Regulatory attention focused on credit reporting agencies
The financial activity of nearly every adult American is monitored and logged by credit bureaus, as their proprietary metrics are, ostensibly, designed to predict how credit-worthy a person is. Timely payment of obligations and debt are recorded, the amount of debt relative to available credit and so forth are tracked by credit reporting agencies and used to determine a credit score. Those scores are then sold to loan lenders, landlords and so forth.
There are more than 400 credit reporting agencies, according to CNN, which monitor the auto loans, credit cards, personal loans and other accounts of millions of people. Collectively, according to MSNBC, they issue more than 3 billion reports per year to interested parties. However, there isn’t a great deal of government oversight for such agencies and they have never been under a great deal of scrutiny, at least until now.
CFPB monitoring beginning in September
The Consumer Financial Protection Agency has announced that starting September 30, all credit reporting agencies will be under CFPB supervision. The federal agency will be in charge of regulating the industry. The three major credit bureaus, namely Experian, TransUnion and Equifax, will obviously fall under the agency’s purview. However, any credit report bureaus doing less than $7 million per year in business will be exempt.
FICO, or the Fair Isaac Corporation, which sells a proprietary formula for determining credit scores, according to CNN, is also exempt. That company is neither a credit bureau nor a lender, so it cannot be regulated by the CFPB.
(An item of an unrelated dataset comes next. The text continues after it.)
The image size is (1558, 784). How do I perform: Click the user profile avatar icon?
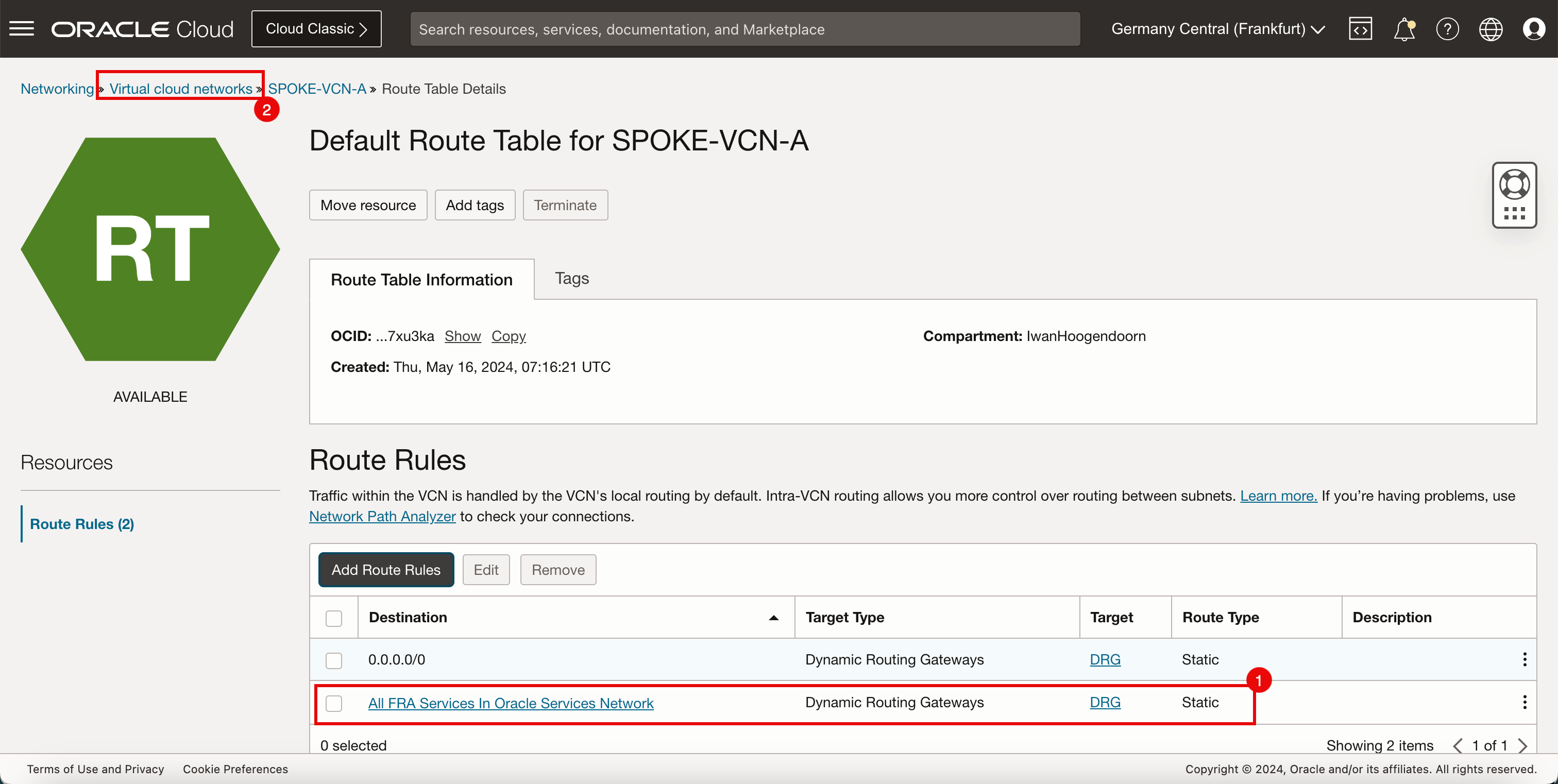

The regulation will also include companies similarly reporting on checking account activity, such as ChexSystems. ChexSystems is used by roughly 80 percent of the nation’s banks to screen potentially risky account holders.
To err is human
The reason that the CFPB wants to get involved, according to Reuters, is to determine how common errors are in credit reporting and how easy it is to fix an error. A credit report error can easily result in a lower score, which can lead to the denial of credit or even employment, when or where employers are allowed to check the credit of potential employees.
The issue prior to now is that no one knows how common credit report errors are. Credit reporting agencies are bound by the Fair Credit Reporting Act, but enforcement hasn’t been staunch. Every American is entitled to one free credit report from each of the three main bureaus, but only 4 percent of eligible people actually request and view their reports, according to MSNBC.